VANiLLa : Verbalized Answers in Natural Language at Large Scale
This addresses the scarcity of datasets for machine learning in answer verbalization, enabling researchers to develop better methodologies for coherent answer generation, though it is incremental as it builds on existing datasets and models.
The paper tackles the problem of generating natural language answers in Question Answering over Knowledge Graphs by introducing the VANiLLa dataset, which provides over 100k simple questions with answers in full sentences, and reports results from training baseline models on this dataset.

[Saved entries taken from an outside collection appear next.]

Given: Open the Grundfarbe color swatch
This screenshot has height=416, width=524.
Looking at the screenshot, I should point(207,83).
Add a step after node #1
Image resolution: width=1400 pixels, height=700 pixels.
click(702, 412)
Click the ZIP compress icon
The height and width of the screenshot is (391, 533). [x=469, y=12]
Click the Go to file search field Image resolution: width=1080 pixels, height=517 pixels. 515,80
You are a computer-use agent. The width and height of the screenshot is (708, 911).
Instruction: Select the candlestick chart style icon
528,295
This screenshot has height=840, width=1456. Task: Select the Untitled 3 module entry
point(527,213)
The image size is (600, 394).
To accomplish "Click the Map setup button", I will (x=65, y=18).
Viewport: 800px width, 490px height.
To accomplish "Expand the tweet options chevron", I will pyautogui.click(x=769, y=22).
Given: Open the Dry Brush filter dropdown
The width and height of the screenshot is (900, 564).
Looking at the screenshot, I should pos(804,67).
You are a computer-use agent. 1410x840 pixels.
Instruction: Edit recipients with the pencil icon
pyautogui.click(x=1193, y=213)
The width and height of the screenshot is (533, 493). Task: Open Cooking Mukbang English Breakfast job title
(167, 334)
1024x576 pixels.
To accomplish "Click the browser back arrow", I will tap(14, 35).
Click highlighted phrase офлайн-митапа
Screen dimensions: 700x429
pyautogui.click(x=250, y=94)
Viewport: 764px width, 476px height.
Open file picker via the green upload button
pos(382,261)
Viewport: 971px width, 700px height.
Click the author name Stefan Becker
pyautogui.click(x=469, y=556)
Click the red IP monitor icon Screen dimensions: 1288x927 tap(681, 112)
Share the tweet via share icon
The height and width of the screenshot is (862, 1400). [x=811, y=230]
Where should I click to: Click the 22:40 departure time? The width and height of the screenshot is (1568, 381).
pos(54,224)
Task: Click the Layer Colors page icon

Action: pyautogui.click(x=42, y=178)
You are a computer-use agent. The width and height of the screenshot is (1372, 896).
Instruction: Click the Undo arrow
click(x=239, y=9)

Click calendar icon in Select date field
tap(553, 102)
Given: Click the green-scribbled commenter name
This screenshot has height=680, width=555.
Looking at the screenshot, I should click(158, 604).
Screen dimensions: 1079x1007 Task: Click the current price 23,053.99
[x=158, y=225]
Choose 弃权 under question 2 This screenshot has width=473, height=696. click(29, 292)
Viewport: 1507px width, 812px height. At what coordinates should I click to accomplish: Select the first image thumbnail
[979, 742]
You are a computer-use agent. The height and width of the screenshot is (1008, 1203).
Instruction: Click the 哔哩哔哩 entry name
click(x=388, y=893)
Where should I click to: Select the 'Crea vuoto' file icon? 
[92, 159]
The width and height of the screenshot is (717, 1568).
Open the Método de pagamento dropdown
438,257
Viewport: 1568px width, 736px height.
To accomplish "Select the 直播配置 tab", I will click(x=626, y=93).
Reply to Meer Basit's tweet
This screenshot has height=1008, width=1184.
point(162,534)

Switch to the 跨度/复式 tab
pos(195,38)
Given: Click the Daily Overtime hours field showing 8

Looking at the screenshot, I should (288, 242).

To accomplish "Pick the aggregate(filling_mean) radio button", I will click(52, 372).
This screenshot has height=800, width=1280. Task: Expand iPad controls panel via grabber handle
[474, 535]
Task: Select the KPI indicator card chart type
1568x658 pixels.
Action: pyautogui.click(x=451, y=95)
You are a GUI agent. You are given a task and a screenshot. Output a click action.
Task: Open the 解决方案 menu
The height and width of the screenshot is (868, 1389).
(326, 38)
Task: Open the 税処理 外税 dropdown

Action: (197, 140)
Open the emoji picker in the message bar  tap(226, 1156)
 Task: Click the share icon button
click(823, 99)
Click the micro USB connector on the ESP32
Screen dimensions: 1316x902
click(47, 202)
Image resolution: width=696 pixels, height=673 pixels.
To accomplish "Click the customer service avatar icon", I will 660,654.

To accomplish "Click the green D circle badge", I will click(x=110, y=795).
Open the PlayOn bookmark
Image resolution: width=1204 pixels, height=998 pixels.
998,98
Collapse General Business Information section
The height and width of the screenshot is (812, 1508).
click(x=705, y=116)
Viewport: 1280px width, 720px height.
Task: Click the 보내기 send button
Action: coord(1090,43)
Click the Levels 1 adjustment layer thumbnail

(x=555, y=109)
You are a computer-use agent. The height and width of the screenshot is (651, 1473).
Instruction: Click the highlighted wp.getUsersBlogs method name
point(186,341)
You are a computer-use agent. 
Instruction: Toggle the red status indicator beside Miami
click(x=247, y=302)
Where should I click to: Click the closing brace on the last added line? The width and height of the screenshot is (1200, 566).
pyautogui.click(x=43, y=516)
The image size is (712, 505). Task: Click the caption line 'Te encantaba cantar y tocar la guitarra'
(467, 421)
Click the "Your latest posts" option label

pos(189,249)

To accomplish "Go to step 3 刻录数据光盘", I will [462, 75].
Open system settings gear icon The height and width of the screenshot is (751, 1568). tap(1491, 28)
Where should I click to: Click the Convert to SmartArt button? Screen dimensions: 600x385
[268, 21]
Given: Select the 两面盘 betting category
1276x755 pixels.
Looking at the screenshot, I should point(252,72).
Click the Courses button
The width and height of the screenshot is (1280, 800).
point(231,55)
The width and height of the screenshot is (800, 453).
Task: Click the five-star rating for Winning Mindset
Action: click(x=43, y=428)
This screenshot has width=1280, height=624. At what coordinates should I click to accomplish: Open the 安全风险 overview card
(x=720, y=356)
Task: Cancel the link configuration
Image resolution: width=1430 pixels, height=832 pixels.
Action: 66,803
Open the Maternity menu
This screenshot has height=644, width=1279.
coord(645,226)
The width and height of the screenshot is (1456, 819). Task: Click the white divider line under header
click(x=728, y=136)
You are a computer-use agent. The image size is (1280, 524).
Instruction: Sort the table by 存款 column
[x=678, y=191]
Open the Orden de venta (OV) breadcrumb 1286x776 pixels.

In the last years, there have been significant developments in the area of Question Answering over Knowledge Graphs (KGQA). Despite all the notable advancements, current KGQA datasets only provide the answers as the direct output result of the formal query, rather than full sentences incorporating question context. For achieving coherent answers sentence with the question's vocabulary, template-based verbalization so are usually employed for a better representation of answers, which in turn require extensive expert intervention. Thus, making way for machine learning approaches; however, there is a scarcity of datasets that empower machine learning models in this area. Hence, we provide the VANiLLa dataset which aims at reducing this gap by offering answers in natural language sentences. The answer sentences in this dataset are syntactically and semantically closer to the question than to the triple fact. Our dataset consists of over 100k simple questions adapted from the CSQA and SimpleQuestionsWikidata datasets and generated using a semi-automatic framework. We also present results of training our dataset on multiple baseline models adapted from current state-of-the-art Natural Language Generation (NLG) architectures. We believe that this dataset will allow researchers to focus on finding suitable methodologies and architectures for answer verbalization.